When Myriam, a French-Moroccan lawyer, decides to return to work after having children, she and her husband look for the perfect nanny for their two young children. They never dreamed they would find Louise: a quiet, polite, devoted woman who sings to the children, cleans the family’s chic apartment in Paris’s upscale tenth arrondissement, stays late without complaint, and hosts enviable kiddie parties. But as the couple and the nanny become more dependent on one another, jealousy, resentment, and suspicions mount, shattering the idyllic tableau. 

Click here for book spoilers for The Perfect Nanny
Book spoilers ahead–if you haven’t yet read The Perfect Nanny, I suggest you turn back now.

The Ending:

Louise grows more and more agitated by the children until one day she snaps and supposedly kills them. The ending is pretty vague. We don’t really know for sure, but her prior actions with the children imply it was her. Louise then attempted suicide but failed. 

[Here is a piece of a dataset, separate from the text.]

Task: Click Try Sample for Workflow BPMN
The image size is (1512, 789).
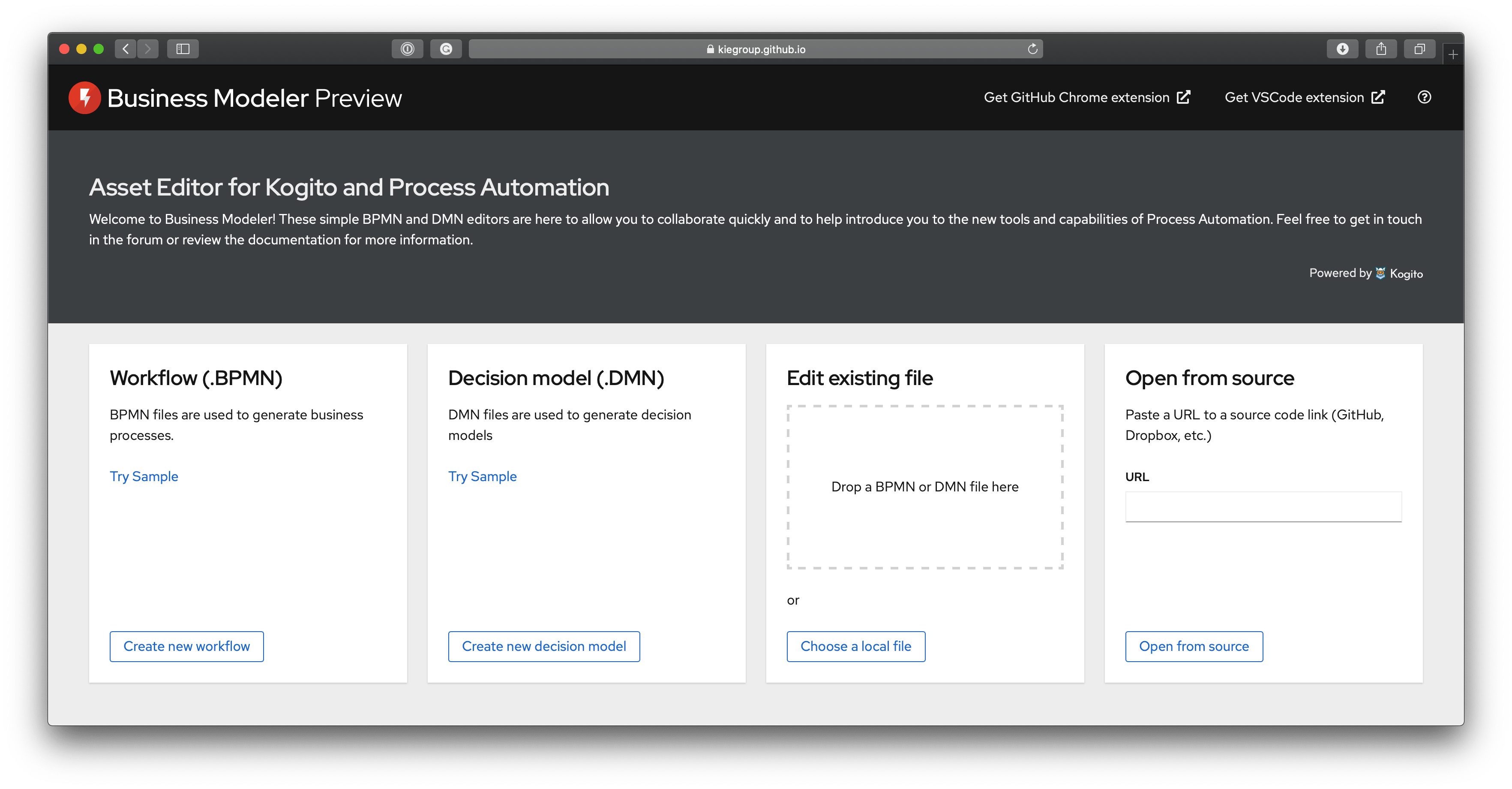Action: click(x=143, y=476)
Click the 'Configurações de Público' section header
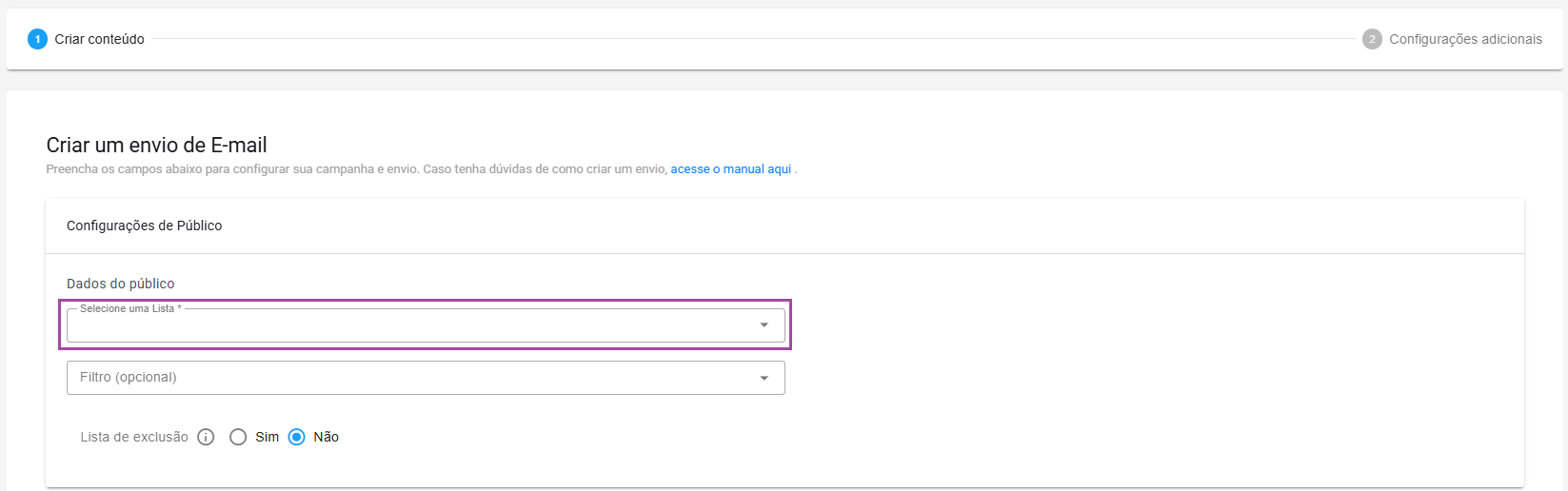The height and width of the screenshot is (491, 1568). (x=144, y=226)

I didn’t like how open-ended the story turned out to be. The reader pretty much knows everything from the beginning. I expected to be misdirected, but the whole book amounted to “it was probably the nanny, but we don’t know for absolute certain”. I understand that’s how cases are in real life, but it’s dissatisfying in a novel.

The Review: 

The book was inspired by the true story of the murder of the Krim children. Knowing this book was based on a true story gave it a wonderfully creepy, ominous air. The details of the mundane, everyday lives of these characters are truly creepy knowing how their story ends (this isn’t a spoiler. The book opens with the end of their story–the children dead and the mother distraught. 

Despite this atmosphere, my opinion of the book overall is just so-so. Without spoiling the ending, I’m not sure what else to say about it. I didn’t think it fit into the thriller genre, more of an analysis of character with a creepy, mentally unstable main character. 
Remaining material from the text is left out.